Opinion | Drug Companies Say We Can Have Innovation or Lower Prices. That’s a False Choice. – POLITICO
Excessively high prescription drug prices are a substantial financial burden on Americans like Louise and her husband, but they also raise insurance premiums and taxes for you and me by increasing costs for insurance companies, Medicare and Medicaid. Society will pay the other $200,000 through those higher premiums and taxes.
Tafamidis is not the only super expensive drug that the FDA has approved recently. Danyelza, approved for neuroblastoma, a type of cancer, costs nearly $1 million per year per patient. Folotyn for a type of lymphoma runs over $800,000, and Blincyto is over $700,000 for a type of leukemia.
I’m an oncologist who has seen his patients reap huge benefits from the kind of high-priced innovation drug companies love to talk about. I’m also a health-policy specialist who has looked carefully at the long-term impact of drug company prices and profits. I’m convinced that we don’t have to choose between reasonable prices and innovation. The truth is, if Congress passes legislation to give Medicare negotiating power to make drugs more affordable, we will still have robust innovation.
This isn’t just my personal opinion. In August, the nonpartisan Congressional Budget Office looked at the past investments of drug companies and estimated that if their returns on the top 20 percent of drugs dropped 15-25 percent, drug companies would not develop two out of 200 drugs that are likely to get FDA approval over the next 10 years. That means drug price regulation like that being considered in the reconciliation bill would prevent only 1 percent of all new drugs from coming to market.

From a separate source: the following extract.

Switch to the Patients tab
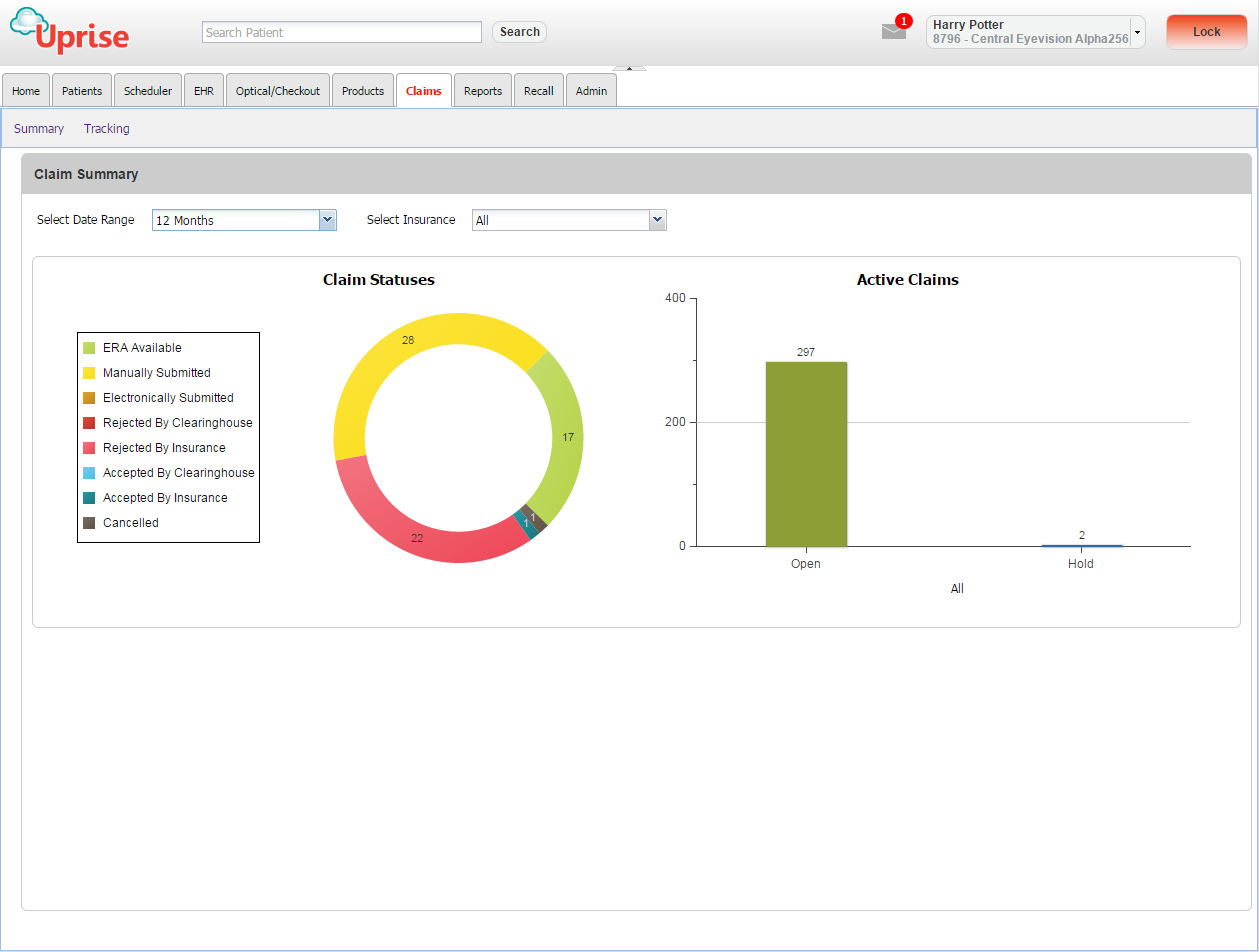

It is harder and much more uncertain to predict more than 10 years into the future, but the CBO estimated that from 2031-2040, this price regulation would lead to 23 fewer drugs being developed — meaning we would still get 95 percent of the new drugs that would hypothetically be produced without any price regulation in place.

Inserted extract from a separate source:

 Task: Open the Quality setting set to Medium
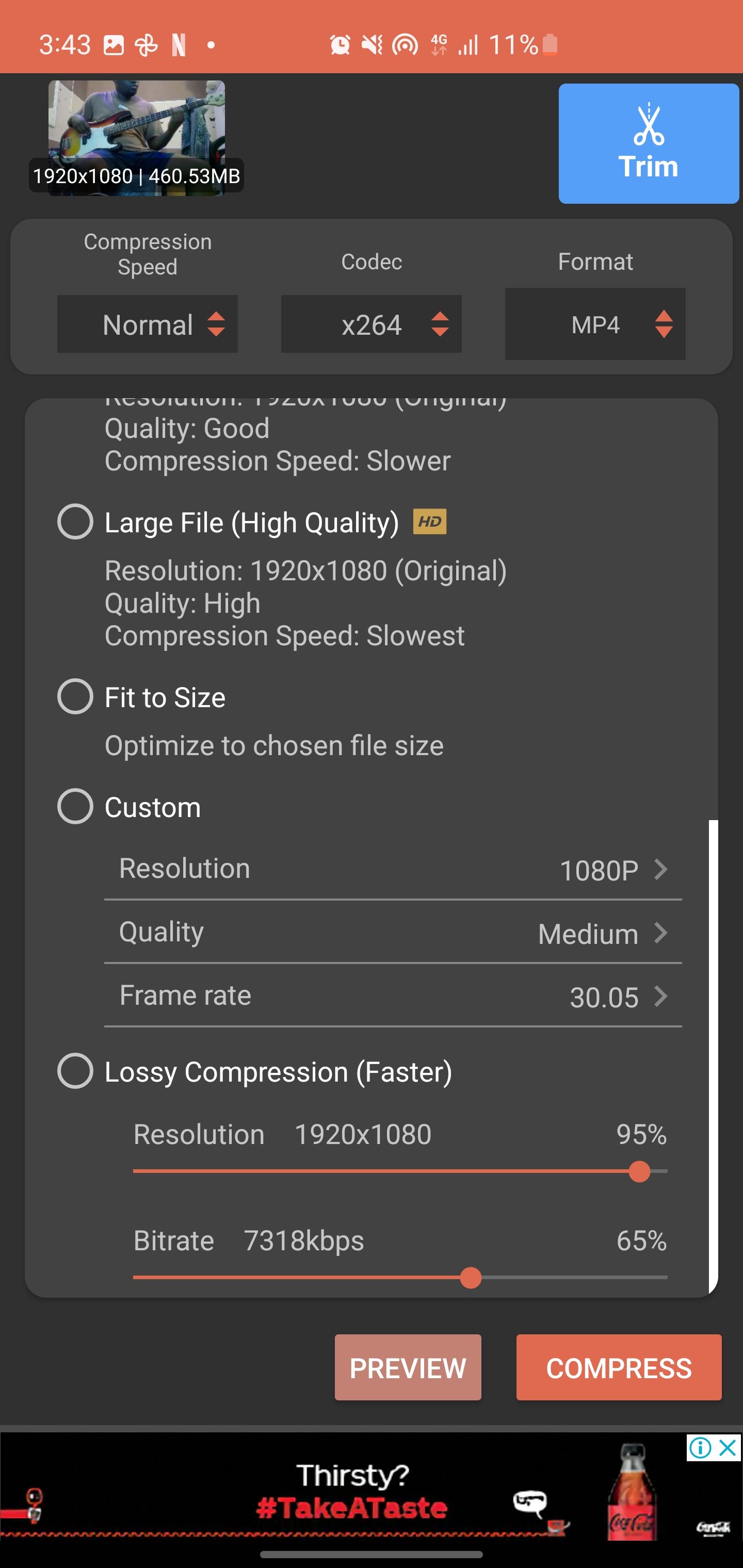pyautogui.click(x=393, y=933)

We should also remember not every new drug is an innovative drug. Indeed, a study by Deloitte found that of 35 drugs categorized as “innovative” because they are “new molecular entities,” only seven of them — 20 percent — were really innovative in the sense of fighting disease in a new way, not just copying mechanisms used by previous drugs. Similarly, a study of the 46 new drugs approved in 2017 found that 17 of them — that is, 37 percent — provided no or minor additional benefits compared to existing drugs. (And that percentage could be even higher, since 19 of those drugs weren’t evaluated for how innovative they were). That is not a lot of innovation that might be foregone as a result of drug price regulation.
There are several other reasons to think drug price regulation will not reduce R&D for innovative drugs. Companies in other industries spend more on R&D than do drug companies, even though they have lower profit margins. The company that spends the absolute most on research — over $40 billion per year — is Amazon, famous for low prices and low profit margins. Many car companies, like Volkswagen, Daimler and Ford, often invest more in R&D than drug companies even though their profit margins are lower. Indeed, among the 20 companies worldwide that invest the most in in research, only four are drug companies — and the top drug company ranks only ninth. Clearly, many other industries do not need the same super high prices and profits to justify high investments in innovation.
Democrats are committed to passing legislation this year to curb prescription drug prices. | AP Photo/Elise Amendola
More importantly, prices in the United States for just the 20 top-selling-drugs are so high, that their profits more than pay for all of drug companies’ research in the entire world. A 2017 study showed that drug companies earned $116 billion from the high prices charged in the U.S. compared to what they would have earned at European prices, but they “spent just 66 percent of that amount, or $76 billion, on their [total] global R&D.” In other words, high U.S. prices pad drug companies’ profits by $40 billion over what they invest in all research and innovation. Surely, they can afford slightly less profits, or alternatively, spend less on marketing and lobbying, and be able to maintain their current R&D investment.
All the evidence suggests that regulation in Congress’s reconciliation bill will reduce prices only by about 10 percent and lead to well over 95 percent of anticipated drugs reaching the market. This hardly constitutes the “end of innovation” that drug companies and others ominously warn is inevitable with any price regulation. Nor does drug price regulation mean that millions of Americans will have to suffer for lack of a cure or transformative treatment for their cancer or serious illnesses.
What it does mean is that tens of millions of Americans, like Louise’s husband, might finally be able to afford to take the medications that could save their lives.